C’est donc une approche historienne des rapports entre les socialistes et l’État que proposent Mathieu Fulla et Marc Lazar, n’oubliant pas dans leurs derniers développements l’ère du « tournant néolibéral » qui, à partir des années 1980 au sein de la gauche européenne, tend à substituer la thématique de la « modernisation » de l’État — à l’image de la « troisième voie » blairiste au Royaume-Uni, inspirée par le sociologue Anthony Giddens — à celle de sa démocratisation. La « question sociale » ne semble plus être alors au cœur de l’agenda de certaines réformes menées par la social-démocratie, que l’on pense par exemple aux fameuses « lois Hartz » du gouvernement de Gerhard Schröder en Allemagne, conduisant « le peuple de gauche » à s’éloigner progressivement des « partis des travailleurs » devenus « partis de diplômés ».

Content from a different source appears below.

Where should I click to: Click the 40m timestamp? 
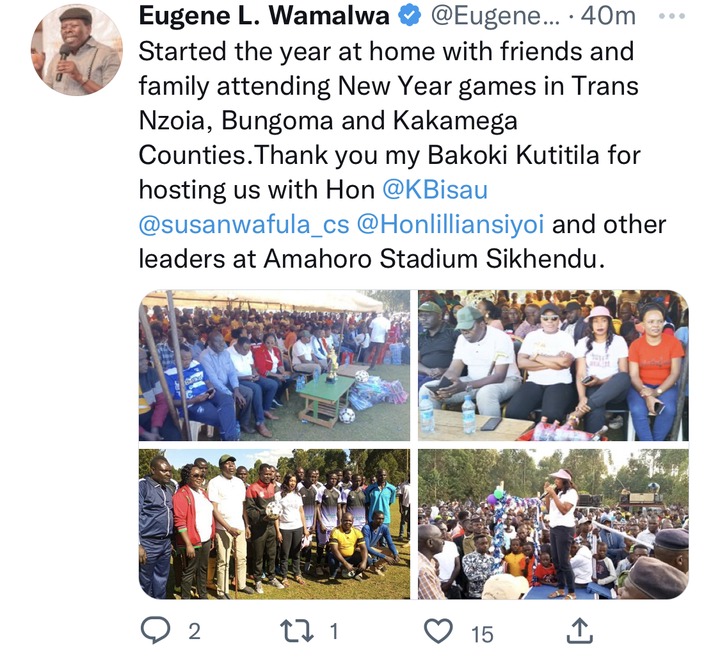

Le « rendez-vous » manqué entre la gauche et les quartiers populaires

C’est précisément à cette dernière question que s’intéresse Olivier Masclet, professeur de sociologie à l’Université de Limoges, dans son enquête intitulée La Gauche et les cités, publiée pour la première fois en 2003 après le « choc » du 21 avril 2002, qui révélait le fossé entre la gauche et les classes populaires. Le sociologue cherche à comprendre en profondeur ce « rendez-vous manqué » en menant ses entretiens en banlieue parisienne, essentiellement à Gennevilliers — la réédition de l’ouvrage est d’ailleurs augmentée d’un échange inédit avec Patrice Leclerc, maire communiste de la ville —, sur un terrain où le divorce est entériné depuis vingt ans avec la forte montée de l’abstention et le désintérêt des habitants à l’égard de la politique institutionnelle.

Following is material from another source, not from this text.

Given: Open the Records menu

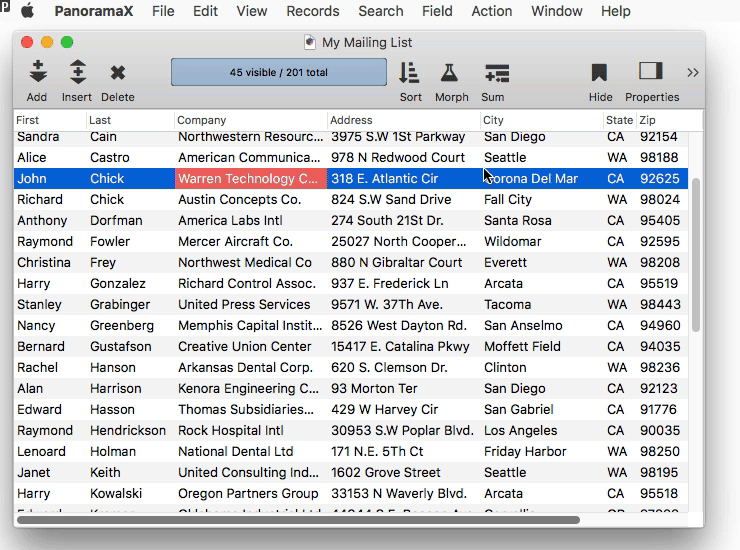Looking at the screenshot, I should click(x=312, y=12).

Selon Olivier Masclet, la rupture entre la gauche et les territoires « difficiles » de banlieue, que l’on appelle pudiquement « les quartiers », éligibles aux dispositifs de la « politique de la ville », ne peut être comprise par des analyses misérabilistes, alors que ses enquêtes démontrent que, dans les cités, se produit et se renouvelle un certain rapport à la politique, passant par des porte-paroles et des médiateurs, souvent issus de l’immigration, qui incarnent pour les jeunes un modèle de mobilisation collective. Pourtant, la gauche municipale n’a pas pu (ou su) véritablement intégrer au sein du champ politique local ces « militants de cité », l’abstention aux élections démontrant que les quartiers économiquement déshérités le sont aussi, presque fatalement, sur le plan politique.

Or, mettant en parallèle le renforcement contemporain de cette désaffection et l’importance historique des institutions publiques au niveau local, puisant dans le terreau du communisme municipal propre à la « banlieue rouge », le sociologue souligne à la fois les persistances de certains blocages et met en lumière des tentatives de « reconquête » des quartiers par les responsables politiques de gauche. Valorisant « un capital politique domestique », ces démarches, pas toujours couronnées de succès, ont pu soulever chez certains la crainte du « communautarisme ». Olivier Masclet conclut son ouvrage en dessinant une forme de « clôture de l’espace politique » dans les cités de banlieue, la représentation politique semblant toujours, malgré les engagements de la gauche locale, éloignée des populations les plus socialement défavorisées.

À la fois dans son rapport à la puissance publique et dans sa relation avec les territoires les plus pauvres, l’histoire et l’actualité de la gauche laissent ainsi apparaître une forme de fausse évidence, que ces deux ouvrages démontrent et illustrent avec force.